■ **Document text**

BEGIN

Clive Crook, 05/09/12

 

French voters are deluding themselves if they think the man they just elected president offers a viable alternative to the departing Nicolas Sarkozy.

 

Francois Hollande’s socialist program is inoperable. Let’s hope he understands that. If he doesn’t already, he soon will.

 

Hollande’s campaign was a throwback to Francois Mitterrand’s failed socialist experiment of the early 1980s. The new president doesn’t oppose Europe’s fiscal pact because it needlessly imposes too much austerity too soon -- which is true. He opposes the very idea of structural reform. In France the government already spends 56 percent of gross domestic product. Hollande now promises, among other things, to hire tens of thousands of extra civil servants and roll back Sarkozy’s increase in the retirement age from 60 to 62.

 

He can’t think of a public spending program he doesn’t like. His rhetoric is stridently anti-capitalist. And he proposes to pay for this further expansion of government with higher taxes -- including a new top income tax rate of 75 percent.

 

France isn’t starting from a position of fiscal or financial strength. Capital markets were already nervous about its prospects. They will stamp on any conscientious attempt by Hollande to keep his crazy promises -- and if that happens, the wider crisis in the euro area will flare again. The question isn’t whether the crowds in Paris celebrating the return of good old-fashioned socialism will get what they want -- they won’t. The question is whether Hollande will row back from his campaign pledges quickly enough to avert disaster.

 

Tactical Judgment

 

The mood of jubilation among France’s unreconstructed leftists will make it difficult. And Hollande doesn’t have much time. Mitterrand took from 1981 to 1983 to discover that his policies constituted the alternative that Margaret Thatcher had in mind when she said, “There is no alternative.” Hollande may have just days to come to the same revelation. Looming parliamentary elections complicate the tactical judgment. Hollande needs voters to give him the majority in next month’s vote for the legislature. He can’t betray his supporters before then.

 

Whether it’s sooner or later, Hollande will be forced to acknowledge reality, and the disillusionment of the French left will be terrible.

 

But if it’s sooner, some good could come of his election. The European Union needs to replace or at least modify the fiscal pact that binds its member governments to curb public borrowing at once. It also needs an easing of monetary policy and steps toward a closer fiscal union, which would lift the threat of insolvency from its distressed sovereign borrowers. Germany has set its face against all these measures.

END

■ **Problems to work on**
#1 Output the passage of the column on Hollande's election starting with "Hollande’s campaign was" and going on through "from 60 to 62.".
#2 Answer these about the column on Hollande's election:
(a) What share of gross domestic product does the French government already spend?
(b) What new top income tax rate does Hollande propose?
(c) Over which years did Mitterrand come to his discovery about his policies?
The lines that follow have no connection to the text above.

■ **Data provided**

BEGIN

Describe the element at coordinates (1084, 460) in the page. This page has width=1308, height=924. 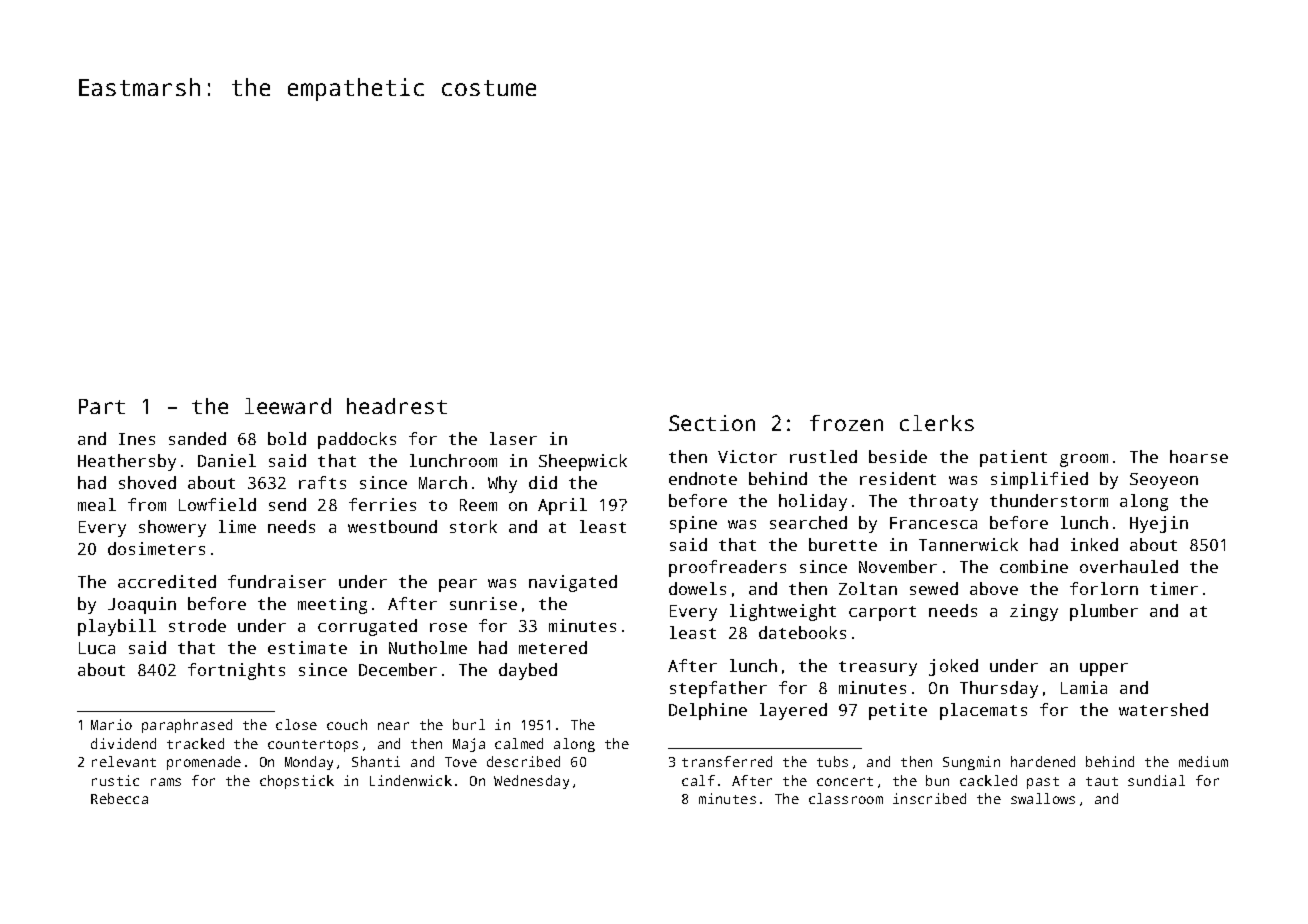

END

■ **Solutions to the tasks**
#1
Hollande’s campaign was a throwback to Francois Mitterrand’s failed socialist experiment of the early 1980s. The new president doesn’t oppose Europe’s fiscal pact because it needlessly imposes too much austerity too soon -- which is true. He opposes the very idea of structural reform. In France the government already spends 56 percent of gross domestic product. Hollande now promises, among other things, to hire tens of thousands of extra civil servants and roll back Sarkozy’s increase in the retirement age from 60 to 62.

#2
(a) 56 percent
(b) 75 percent
(c) From 1981 to 1983